Bravi Symposium: Visually Guided Navigation and Scene Perception
Visually guided navigation and scene perception
Dec 2, 2011
Organizers: Finnegan J. Calabro and Lucia M. Vaina
The meeting will be hosted by the
Brain and Vision Research Laboratory,
Departments of Biomedical Engineering, Neurology and the Graduate Program for Neuroscience
Boston University
and will be held
Dec 2, 2011, 9am-1pm
64 Cummington St, Room 150
Boston University, Boston, MA
Schedule
9am. Introduction
9:10am. Detection of Moving Objects by Moving Observers: Psychophysics and Modeling
Constance Royden
Dept. of Mathematics and Computer Science
College of the Holy Cross
As a person moves through the environment, he or she must be able to detect moving objects in order to intercept of avoid them. For a moving observer, the retinal images of stationary objects move in a pattern, the optic flow field. Thus, one cannot distinguish a self-moving object from stationary objects using image motion alone. In theory one can identify moving objects if their angle or speed of motion differs from the pattern generated by the images of stationary objects. I will present results from psychophysical experiments examining whether people can use this information to identify moving objects. I also present data from a computational model that uses motion differences to locate regions of speed and angle changes to localize the borders of moving objects. Finally, I will present results that show how monocular depth cues interact with motion cues to aid in the detection of moving objects.

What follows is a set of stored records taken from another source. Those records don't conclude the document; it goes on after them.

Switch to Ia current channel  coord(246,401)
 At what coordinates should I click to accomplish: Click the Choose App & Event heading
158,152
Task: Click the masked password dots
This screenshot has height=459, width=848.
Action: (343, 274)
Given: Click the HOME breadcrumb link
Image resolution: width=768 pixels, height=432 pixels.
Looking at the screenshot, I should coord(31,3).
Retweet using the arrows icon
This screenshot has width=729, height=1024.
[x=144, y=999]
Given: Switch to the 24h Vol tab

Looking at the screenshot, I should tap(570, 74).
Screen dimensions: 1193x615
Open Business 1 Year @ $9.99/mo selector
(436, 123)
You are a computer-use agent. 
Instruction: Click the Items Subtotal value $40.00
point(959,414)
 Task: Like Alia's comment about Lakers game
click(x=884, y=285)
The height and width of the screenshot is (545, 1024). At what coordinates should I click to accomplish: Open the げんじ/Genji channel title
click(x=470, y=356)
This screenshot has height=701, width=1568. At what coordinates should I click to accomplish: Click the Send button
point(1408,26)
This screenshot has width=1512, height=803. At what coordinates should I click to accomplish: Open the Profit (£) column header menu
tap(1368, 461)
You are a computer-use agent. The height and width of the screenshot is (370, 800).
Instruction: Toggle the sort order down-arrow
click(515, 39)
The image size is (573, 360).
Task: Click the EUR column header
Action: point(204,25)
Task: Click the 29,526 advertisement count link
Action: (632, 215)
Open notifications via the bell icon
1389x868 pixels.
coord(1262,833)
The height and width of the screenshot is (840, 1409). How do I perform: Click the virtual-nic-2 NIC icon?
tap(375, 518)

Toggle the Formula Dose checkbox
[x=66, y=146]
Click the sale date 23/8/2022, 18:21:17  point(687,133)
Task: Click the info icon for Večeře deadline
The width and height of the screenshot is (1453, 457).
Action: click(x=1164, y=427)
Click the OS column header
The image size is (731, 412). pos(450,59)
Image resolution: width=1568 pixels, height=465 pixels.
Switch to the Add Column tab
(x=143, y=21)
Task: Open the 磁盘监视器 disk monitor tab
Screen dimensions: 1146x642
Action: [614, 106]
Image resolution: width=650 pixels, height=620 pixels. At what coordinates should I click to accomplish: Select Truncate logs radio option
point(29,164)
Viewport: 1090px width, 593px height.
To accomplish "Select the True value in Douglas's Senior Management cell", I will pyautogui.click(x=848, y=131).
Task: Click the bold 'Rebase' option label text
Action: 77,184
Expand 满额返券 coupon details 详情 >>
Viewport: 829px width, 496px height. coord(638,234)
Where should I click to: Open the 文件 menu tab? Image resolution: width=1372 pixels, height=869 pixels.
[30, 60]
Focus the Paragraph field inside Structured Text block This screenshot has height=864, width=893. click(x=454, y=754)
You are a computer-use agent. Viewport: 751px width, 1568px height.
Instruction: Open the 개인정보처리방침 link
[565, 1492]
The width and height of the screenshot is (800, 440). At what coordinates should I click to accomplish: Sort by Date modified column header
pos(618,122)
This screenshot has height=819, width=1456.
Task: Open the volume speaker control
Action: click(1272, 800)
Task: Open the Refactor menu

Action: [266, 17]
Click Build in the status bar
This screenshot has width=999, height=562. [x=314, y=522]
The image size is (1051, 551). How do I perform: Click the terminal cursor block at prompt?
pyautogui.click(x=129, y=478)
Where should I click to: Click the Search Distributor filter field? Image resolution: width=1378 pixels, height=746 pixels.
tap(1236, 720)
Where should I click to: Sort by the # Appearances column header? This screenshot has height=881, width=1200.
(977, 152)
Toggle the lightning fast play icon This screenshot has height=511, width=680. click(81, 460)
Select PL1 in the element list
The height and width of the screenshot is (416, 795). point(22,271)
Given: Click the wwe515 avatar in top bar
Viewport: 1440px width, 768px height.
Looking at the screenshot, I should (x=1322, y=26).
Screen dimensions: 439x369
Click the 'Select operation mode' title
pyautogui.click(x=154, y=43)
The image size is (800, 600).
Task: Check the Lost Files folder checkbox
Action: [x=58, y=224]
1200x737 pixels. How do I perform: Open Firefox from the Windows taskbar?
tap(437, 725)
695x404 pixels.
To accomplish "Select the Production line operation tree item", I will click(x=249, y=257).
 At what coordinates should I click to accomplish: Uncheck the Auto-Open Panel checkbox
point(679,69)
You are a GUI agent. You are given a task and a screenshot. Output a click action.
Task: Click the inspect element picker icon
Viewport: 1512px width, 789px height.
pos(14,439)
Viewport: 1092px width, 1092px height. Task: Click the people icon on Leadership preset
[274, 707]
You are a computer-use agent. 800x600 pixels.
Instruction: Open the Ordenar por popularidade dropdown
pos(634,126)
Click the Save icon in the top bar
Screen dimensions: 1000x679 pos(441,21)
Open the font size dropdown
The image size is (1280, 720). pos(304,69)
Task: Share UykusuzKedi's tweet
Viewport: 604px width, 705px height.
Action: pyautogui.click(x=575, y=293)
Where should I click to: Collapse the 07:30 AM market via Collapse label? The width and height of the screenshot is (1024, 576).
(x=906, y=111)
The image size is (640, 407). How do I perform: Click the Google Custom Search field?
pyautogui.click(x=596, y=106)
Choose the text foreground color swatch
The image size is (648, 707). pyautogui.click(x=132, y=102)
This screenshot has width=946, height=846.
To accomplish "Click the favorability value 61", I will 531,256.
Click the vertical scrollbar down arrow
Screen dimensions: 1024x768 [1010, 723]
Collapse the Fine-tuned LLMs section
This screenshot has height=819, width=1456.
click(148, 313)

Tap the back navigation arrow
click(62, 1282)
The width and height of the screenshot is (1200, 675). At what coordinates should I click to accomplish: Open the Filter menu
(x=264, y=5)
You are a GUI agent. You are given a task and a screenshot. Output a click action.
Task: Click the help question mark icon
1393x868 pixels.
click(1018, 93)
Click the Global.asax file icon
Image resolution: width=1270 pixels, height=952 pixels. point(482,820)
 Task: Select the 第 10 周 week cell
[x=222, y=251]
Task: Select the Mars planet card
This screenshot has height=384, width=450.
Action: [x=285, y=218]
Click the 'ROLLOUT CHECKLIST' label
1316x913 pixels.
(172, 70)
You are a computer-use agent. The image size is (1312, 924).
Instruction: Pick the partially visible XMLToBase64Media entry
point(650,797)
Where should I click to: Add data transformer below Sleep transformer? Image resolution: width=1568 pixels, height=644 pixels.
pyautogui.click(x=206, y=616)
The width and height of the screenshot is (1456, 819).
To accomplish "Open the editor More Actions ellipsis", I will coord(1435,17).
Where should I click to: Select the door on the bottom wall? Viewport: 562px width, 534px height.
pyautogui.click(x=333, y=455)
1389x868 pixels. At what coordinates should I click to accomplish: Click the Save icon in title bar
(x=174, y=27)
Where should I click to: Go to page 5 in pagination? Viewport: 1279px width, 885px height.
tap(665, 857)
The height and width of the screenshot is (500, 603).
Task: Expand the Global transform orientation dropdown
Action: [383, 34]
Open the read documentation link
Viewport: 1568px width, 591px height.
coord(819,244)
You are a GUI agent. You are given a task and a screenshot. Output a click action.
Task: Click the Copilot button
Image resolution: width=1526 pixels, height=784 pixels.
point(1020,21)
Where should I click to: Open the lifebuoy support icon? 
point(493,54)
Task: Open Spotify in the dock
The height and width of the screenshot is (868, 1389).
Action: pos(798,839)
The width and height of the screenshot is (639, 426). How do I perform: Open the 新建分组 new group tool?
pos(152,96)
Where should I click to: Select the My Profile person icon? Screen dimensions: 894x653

10am. Interaction of Visual Landmarks and Path Integration in Human Navigation
William H. Warren and Mintao Zhao
Dept. of Cognitive, Linguistic & Psychological Sciences
Brown University
Humans and other animals are able to navigate back to a known location using both visual landmarks and path integration. How does such visual and idiothetic information interact in navigation? In the present experiments, participants performed a triangle completion task on foot in a virtual environment. First, we test whether landmarks and path integration are optimally combined, in the Bayesian sense (Cheng, et al, 2007; Shettleworth & Sutton, 2005). We find that this information is integrated, but that landmarks strongly bias the homing direction, consistent with the idea that they reset the path integration system. Second, we test whether path integration serves as a navigation backup system, continuously running in the background (May & Klatzky, 2000). To the contrary, we find that path integration is “dialed down” in the presence of stable landmarks, but quickly “dialed up” when landmarks fail. Third, we ask how the navigator determines whether landmarks are stable. We find that path integration serves as a very low-resolution reference system, but its consistency with local or global landmarks helps to detect landmark instability. Thus, visual landmarks and path integration are not optimally combined, but interact in context-sensitive ways to support accurate navigation.
10:50-11:10 Break and discussion
11:10am. Property-based neural representation of scene and space
Aude Oliva
Dept. of Brain and Cognitive Sciences, Computer Science and Artificial Intelligence Laboratory
MIT
Behavioral and computational studies suggest that visual scene analysis rapidly produces a rich description of both the objects and the spatial layout of a scene. In this talk, I will describe recent findings in cognitive neuroscience showing that visual scene information is represented in a distributed manner across various brain areas.
12pm. Object motion detection by normal and visually impaired moving observers
Finnegan J. Calabro and Lucia M. Vaina
Dept. of Biomedical Engineering, Brain and Vision Research Laboratory
Boston University
The ability of moving observers to detect object motion is critical to both collision avoidance and interceptive action planning. We first present data from psychophysics and fMRI describing the mechanisms and brain networks mediating object motion detection during simulated self-motion. Psychophysically, we show retinal motion is separated into self- and object-motion components, and neurally is implemented by several interacting brain networks of cortical regions involved in visual motion processing and action-planning. Second, we present results from visually impaired stroke patients who were unable to perform the object motion task. We show that spatially co-localized, congruently moving auditory cues bound to the moving object enhanced detection of the object, both for normal observers and, importantly, the patients.